A Justiça determinou a anulação da eleição da Mesa Diretora da Câmara de Imbé e ordenou a realização de um novo pleito no prazo de cinco dias. A decisão, em caráter liminar, foi proferida pela 3ª Vara Cível Especializada em Fazenda Pública de Tramandaí nesta segunda-feira (1º).
A medida atende ao mandado de segurança apresentado pelos vereadores Virna Maciel, Fagner Braga Goulart, Cláudia Raquel Duarte e Vilmar Martins Monteiro, do bloco oposicionista G4, representados pelo escritório Sarcony | Petzinger Advogados. Eles contestaram a eleição realizada em 24 de novembro, na qual os cinco cargos da Mesa foram ocupados exclusivamente por integrantes do bloco governista G5 — que detém a maioria. O G4, que reúne 44,5% dos vereadores, ficou sem representação.
Na decisão, a juíza Milene Koerig Gessinger apontou violação ao princípio constitucional da proporcionalidade, previsto no artigo 58 da Constituição Federal, e às normas da Lei Orgânica de Imbé. Com base no coeficiente partidário — resultado da divisão entre os nove vereadores e os cinco cargos da Mesa —, ela concluiu que o bloco oposicionista tem direito a duas vagas.
A magistrada também observou que mudanças recentes no Regimento Interno, aprovadas em janeiro, não podem suprimir garantias constitucionais referentes à composição proporcional das Mesas Legislativas.

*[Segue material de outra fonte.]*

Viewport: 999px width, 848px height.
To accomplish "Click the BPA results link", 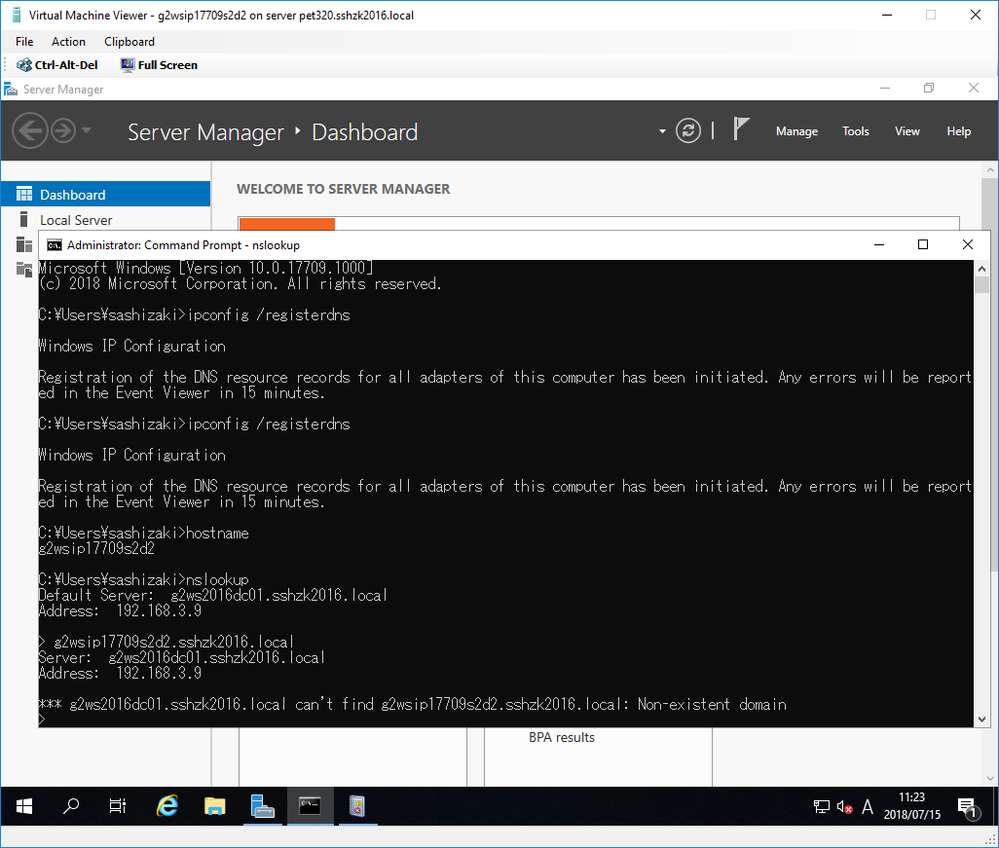I will 561,737.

A decisão suspende imediatamente os efeitos da eleição e determina:
- Realização de novo pleito em até cinco dias, com duas vagas destinadas ao G4;
- Notificação do presidente da Câmara, Caio Santana, para prestar informações em dez dias;
- Posterior manifestação do Ministério Público.
A Câmara pode recorrer ao Tribunal de Justiça do Rio Grande do Sul. Se confirmada, a decisão altera a correlação de forças no Legislativo e impede que o bloco governista concentre integralmente o comando da Casa em 2026.